> YOUR OBJECTIVE
Revise the listing below by replacing "Viewport" with "Display area" wherever it occurs, keeping every other line and character unchanged.

Extracted records:
-------

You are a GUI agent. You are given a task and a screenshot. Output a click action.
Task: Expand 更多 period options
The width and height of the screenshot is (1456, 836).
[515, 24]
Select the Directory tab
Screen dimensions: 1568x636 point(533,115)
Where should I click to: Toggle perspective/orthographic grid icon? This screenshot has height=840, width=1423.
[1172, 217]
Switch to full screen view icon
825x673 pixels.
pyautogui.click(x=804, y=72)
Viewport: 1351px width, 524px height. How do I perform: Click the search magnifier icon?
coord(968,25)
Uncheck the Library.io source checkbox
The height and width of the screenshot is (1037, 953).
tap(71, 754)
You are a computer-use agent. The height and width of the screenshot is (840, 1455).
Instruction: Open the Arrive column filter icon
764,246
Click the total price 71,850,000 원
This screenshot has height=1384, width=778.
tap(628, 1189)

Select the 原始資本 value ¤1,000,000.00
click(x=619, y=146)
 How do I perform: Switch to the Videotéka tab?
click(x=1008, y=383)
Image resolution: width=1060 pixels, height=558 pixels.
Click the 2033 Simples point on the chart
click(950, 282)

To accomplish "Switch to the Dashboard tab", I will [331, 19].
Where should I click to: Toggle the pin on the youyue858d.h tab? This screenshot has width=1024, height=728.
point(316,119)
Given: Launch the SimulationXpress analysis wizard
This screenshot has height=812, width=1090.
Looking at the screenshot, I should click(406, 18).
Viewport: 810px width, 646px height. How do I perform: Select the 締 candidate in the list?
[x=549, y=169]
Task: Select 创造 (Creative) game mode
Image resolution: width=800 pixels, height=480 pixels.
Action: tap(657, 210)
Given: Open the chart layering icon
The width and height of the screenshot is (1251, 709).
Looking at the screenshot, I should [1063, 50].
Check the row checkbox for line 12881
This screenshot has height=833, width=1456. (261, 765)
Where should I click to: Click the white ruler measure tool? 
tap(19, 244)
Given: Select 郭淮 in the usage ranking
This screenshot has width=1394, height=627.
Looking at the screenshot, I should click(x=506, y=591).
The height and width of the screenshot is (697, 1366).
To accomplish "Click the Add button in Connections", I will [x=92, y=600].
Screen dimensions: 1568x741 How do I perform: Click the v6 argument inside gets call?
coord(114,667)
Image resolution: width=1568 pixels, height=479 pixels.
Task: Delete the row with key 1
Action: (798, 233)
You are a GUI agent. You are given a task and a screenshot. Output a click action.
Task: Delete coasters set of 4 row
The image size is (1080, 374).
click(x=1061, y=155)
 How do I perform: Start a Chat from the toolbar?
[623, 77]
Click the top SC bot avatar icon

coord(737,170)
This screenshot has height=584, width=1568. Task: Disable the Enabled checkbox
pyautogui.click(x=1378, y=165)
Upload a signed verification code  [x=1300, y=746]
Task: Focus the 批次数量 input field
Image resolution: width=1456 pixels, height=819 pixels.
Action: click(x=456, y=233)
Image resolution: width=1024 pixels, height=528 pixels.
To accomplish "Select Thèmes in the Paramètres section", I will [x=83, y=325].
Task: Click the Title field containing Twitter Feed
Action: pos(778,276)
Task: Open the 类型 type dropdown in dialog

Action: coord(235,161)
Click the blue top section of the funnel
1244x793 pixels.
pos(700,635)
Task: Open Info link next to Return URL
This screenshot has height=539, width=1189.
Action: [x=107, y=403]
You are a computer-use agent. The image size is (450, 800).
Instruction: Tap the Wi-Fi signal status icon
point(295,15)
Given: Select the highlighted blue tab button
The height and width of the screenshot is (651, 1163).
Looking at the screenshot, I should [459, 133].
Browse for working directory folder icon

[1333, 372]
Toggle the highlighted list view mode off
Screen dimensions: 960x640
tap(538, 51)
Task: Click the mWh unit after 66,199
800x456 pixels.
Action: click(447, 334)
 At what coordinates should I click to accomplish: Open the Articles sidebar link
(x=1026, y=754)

-------

> PROBLEM SOLUTION
You are a GUI agent. You are given a task and a screenshot. Output a click action.
Task: Expand 更多 period options
The width and height of the screenshot is (1456, 836).
[515, 24]
Select the Directory tab
Screen dimensions: 1568x636 point(533,115)
Where should I click to: Toggle perspective/orthographic grid icon? This screenshot has height=840, width=1423.
[1172, 217]
Switch to full screen view icon
825x673 pixels.
pyautogui.click(x=804, y=72)
Display area: 1351px width, 524px height. How do I perform: Click the search magnifier icon?
coord(968,25)
Uncheck the Library.io source checkbox
The height and width of the screenshot is (1037, 953).
tap(71, 754)
You are a computer-use agent. The height and width of the screenshot is (840, 1455).
Instruction: Open the Arrive column filter icon
764,246
Click the total price 71,850,000 원
This screenshot has height=1384, width=778.
tap(628, 1189)

Select the 原始資本 value ¤1,000,000.00
click(x=619, y=146)
 How do I perform: Switch to the Videotéka tab?
click(x=1008, y=383)
Image resolution: width=1060 pixels, height=558 pixels.
Click the 2033 Simples point on the chart
click(950, 282)

To accomplish "Switch to the Dashboard tab", I will [331, 19].
Where should I click to: Toggle the pin on the youyue858d.h tab? This screenshot has width=1024, height=728.
point(316,119)
Given: Launch the SimulationXpress analysis wizard
This screenshot has height=812, width=1090.
Looking at the screenshot, I should click(406, 18).
Display area: 810px width, 646px height. How do I perform: Select the 締 candidate in the list?
[x=549, y=169]
Task: Select 创造 (Creative) game mode
Image resolution: width=800 pixels, height=480 pixels.
Action: tap(657, 210)
Given: Open the chart layering icon
The width and height of the screenshot is (1251, 709).
Looking at the screenshot, I should [1063, 50].
Check the row checkbox for line 12881
This screenshot has height=833, width=1456. (261, 765)
Where should I click to: Click the white ruler measure tool? 
tap(19, 244)
Given: Select 郭淮 in the usage ranking
This screenshot has width=1394, height=627.
Looking at the screenshot, I should click(x=506, y=591).
The height and width of the screenshot is (697, 1366).
To accomplish "Click the Add button in Connections", I will [x=92, y=600].
Screen dimensions: 1568x741 How do I perform: Click the v6 argument inside gets call?
coord(114,667)
Image resolution: width=1568 pixels, height=479 pixels.
Task: Delete the row with key 1
Action: (798, 233)
You are a GUI agent. You are given a task and a screenshot. Output a click action.
Task: Delete coasters set of 4 row
The image size is (1080, 374).
click(x=1061, y=155)
 How do I perform: Start a Chat from the toolbar?
[623, 77]
Click the top SC bot avatar icon

coord(737,170)
This screenshot has height=584, width=1568. Task: Disable the Enabled checkbox
pyautogui.click(x=1378, y=165)
Upload a signed verification code  [x=1300, y=746]
Task: Focus the 批次数量 input field
Image resolution: width=1456 pixels, height=819 pixels.
Action: click(x=456, y=233)
Image resolution: width=1024 pixels, height=528 pixels.
To accomplish "Select Thèmes in the Paramètres section", I will [x=83, y=325].
Task: Click the Title field containing Twitter Feed
Action: pos(778,276)
Task: Open the 类型 type dropdown in dialog

Action: coord(235,161)
Click the blue top section of the funnel
1244x793 pixels.
pos(700,635)
Task: Open Info link next to Return URL
This screenshot has height=539, width=1189.
Action: [x=107, y=403]
You are a computer-use agent. The image size is (450, 800).
Instruction: Tap the Wi-Fi signal status icon
point(295,15)
Given: Select the highlighted blue tab button
The height and width of the screenshot is (651, 1163).
Looking at the screenshot, I should [459, 133].
Browse for working directory folder icon

[1333, 372]
Toggle the highlighted list view mode off
Screen dimensions: 960x640
tap(538, 51)
Task: Click the mWh unit after 66,199
800x456 pixels.
Action: click(447, 334)
 At what coordinates should I click to accomplish: Open the Articles sidebar link
(x=1026, y=754)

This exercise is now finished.